Copy the data exactly, pictures aside.

RECORDS PROVIDED:
_ _ _
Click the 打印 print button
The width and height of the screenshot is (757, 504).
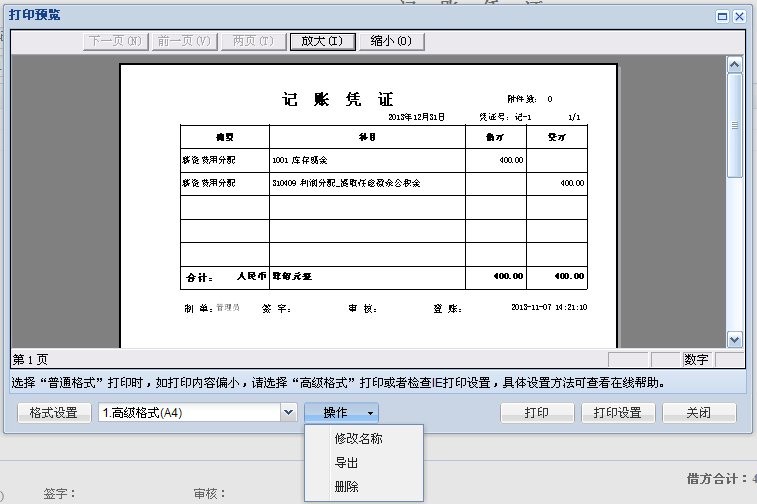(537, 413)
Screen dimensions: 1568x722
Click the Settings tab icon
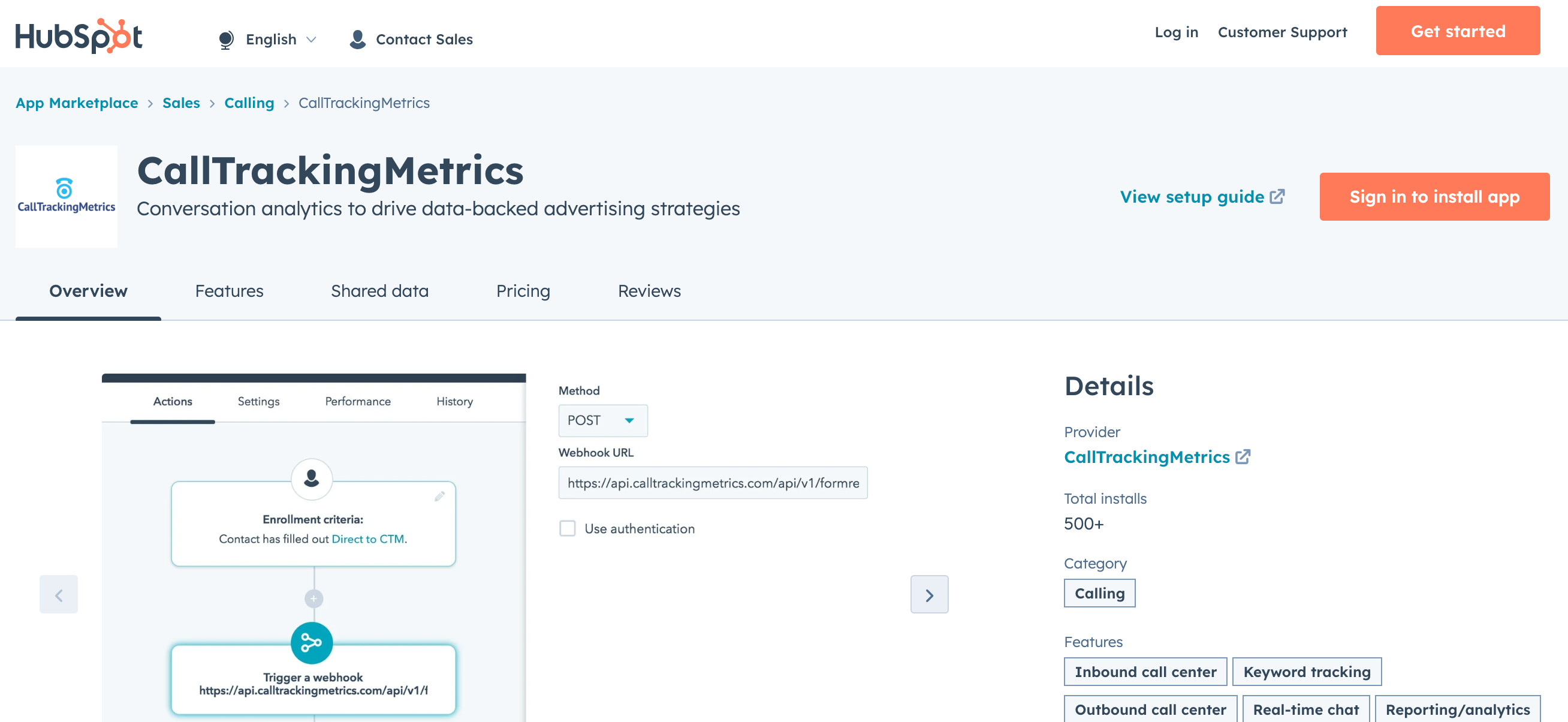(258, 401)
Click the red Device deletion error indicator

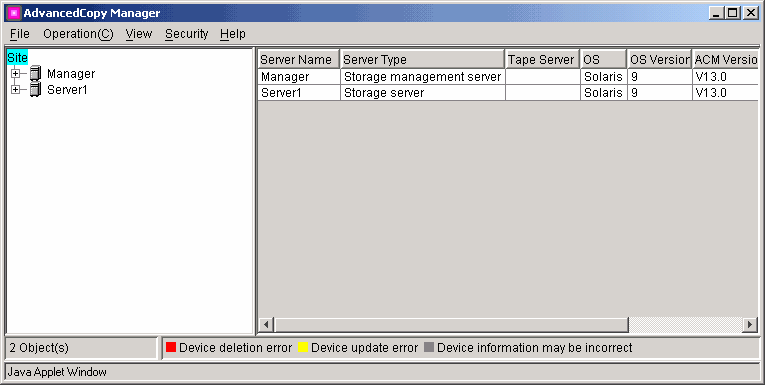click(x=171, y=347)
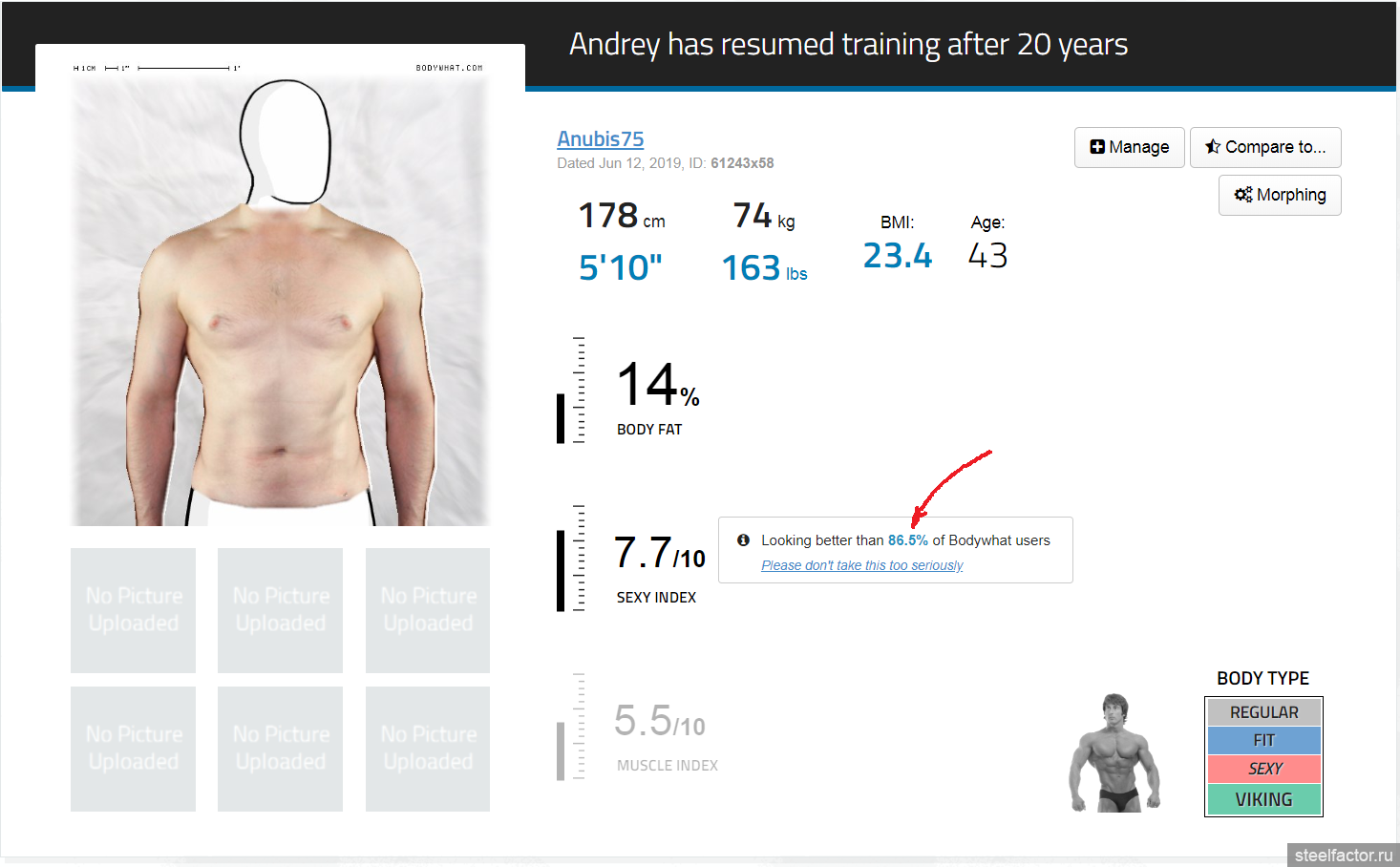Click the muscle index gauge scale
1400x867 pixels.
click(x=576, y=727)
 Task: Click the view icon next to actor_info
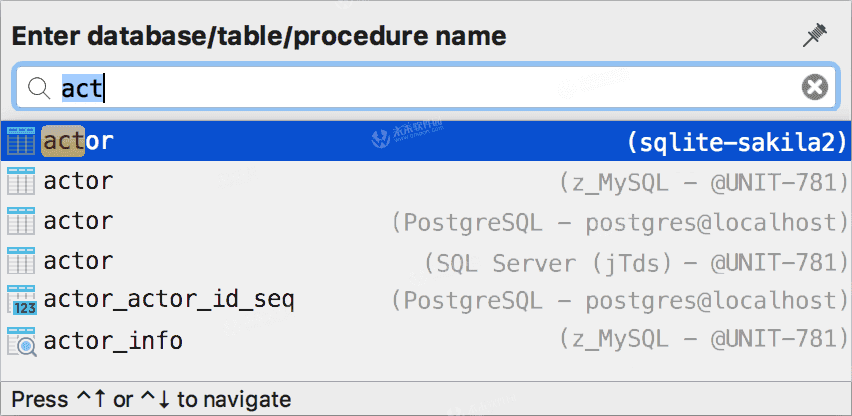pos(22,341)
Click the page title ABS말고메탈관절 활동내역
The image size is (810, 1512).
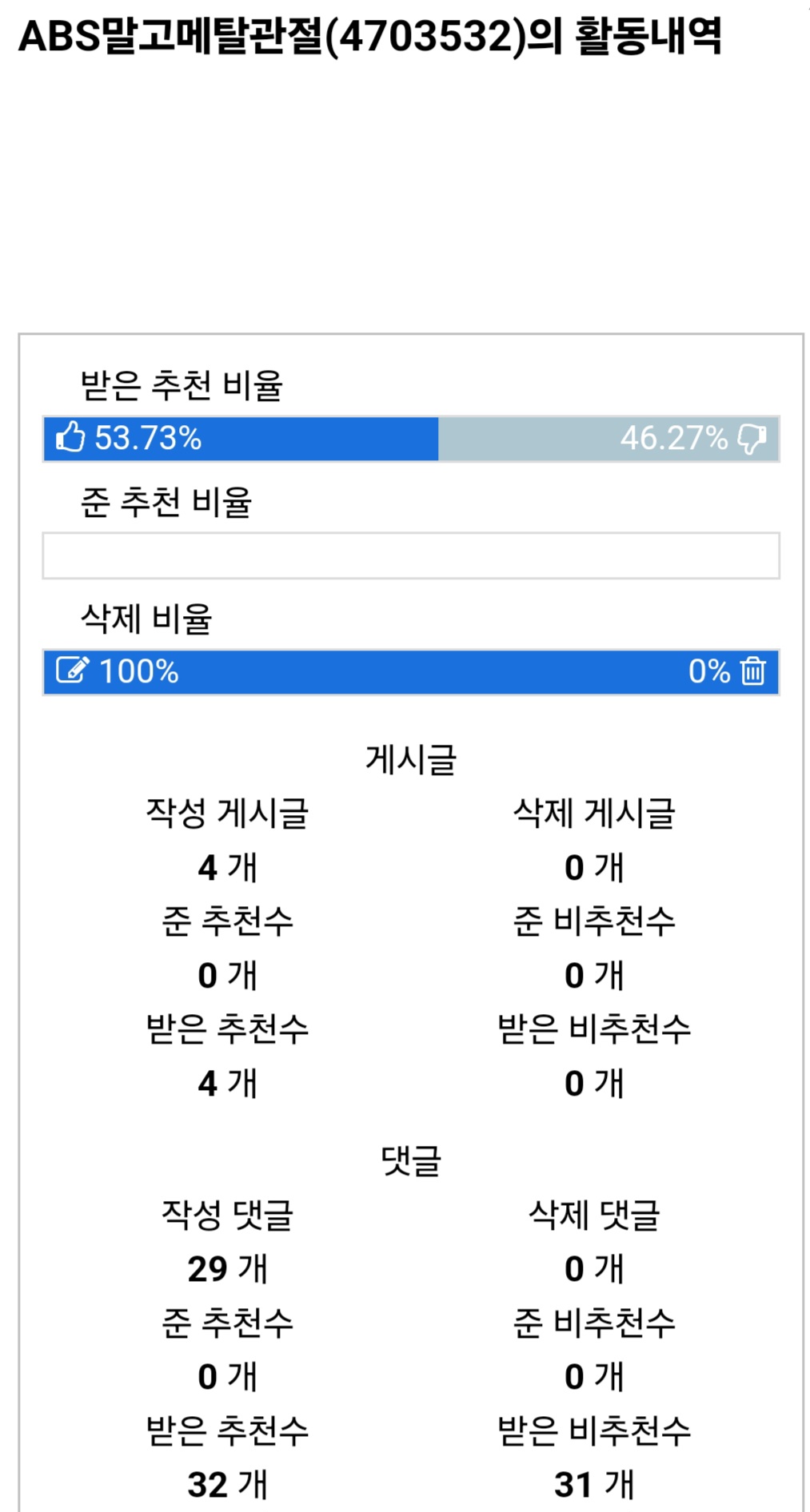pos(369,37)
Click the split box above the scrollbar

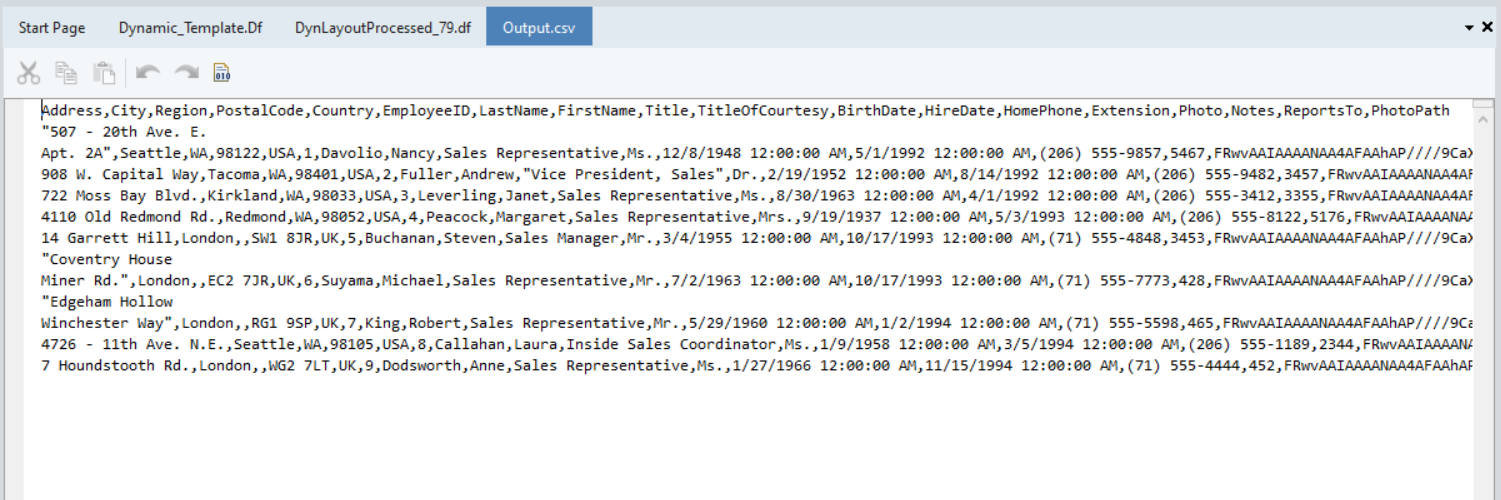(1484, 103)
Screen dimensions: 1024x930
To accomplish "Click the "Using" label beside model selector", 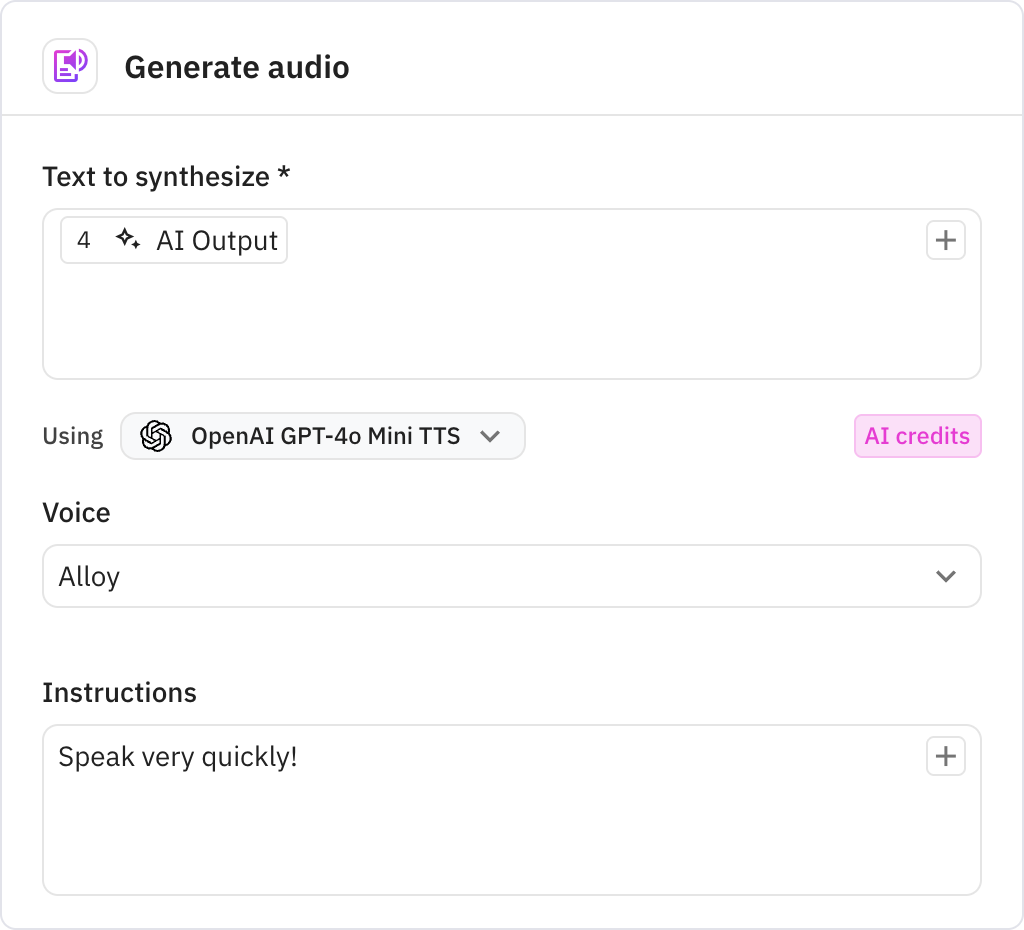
_ _ _
EXPECTED ANSWER:
Click the 打印 print button
The width and height of the screenshot is (757, 504).
(537, 413)
Screen dimensions: 1568x722
Click the Settings tab icon
(258, 401)
Click the red Device deletion error indicator

click(x=171, y=347)
Click the muscle index gauge scale
1400x867 pixels.
click(x=576, y=727)
 Task: Click the view icon next to actor_info
pos(22,341)
Click the page title ABS말고메탈관절 활동내역
The image size is (810, 1512).
pos(369,37)
Click the split box above the scrollbar

(1484, 103)
Screen dimensions: 1024x930
To accomplish "Click the "Using" label beside model selector", 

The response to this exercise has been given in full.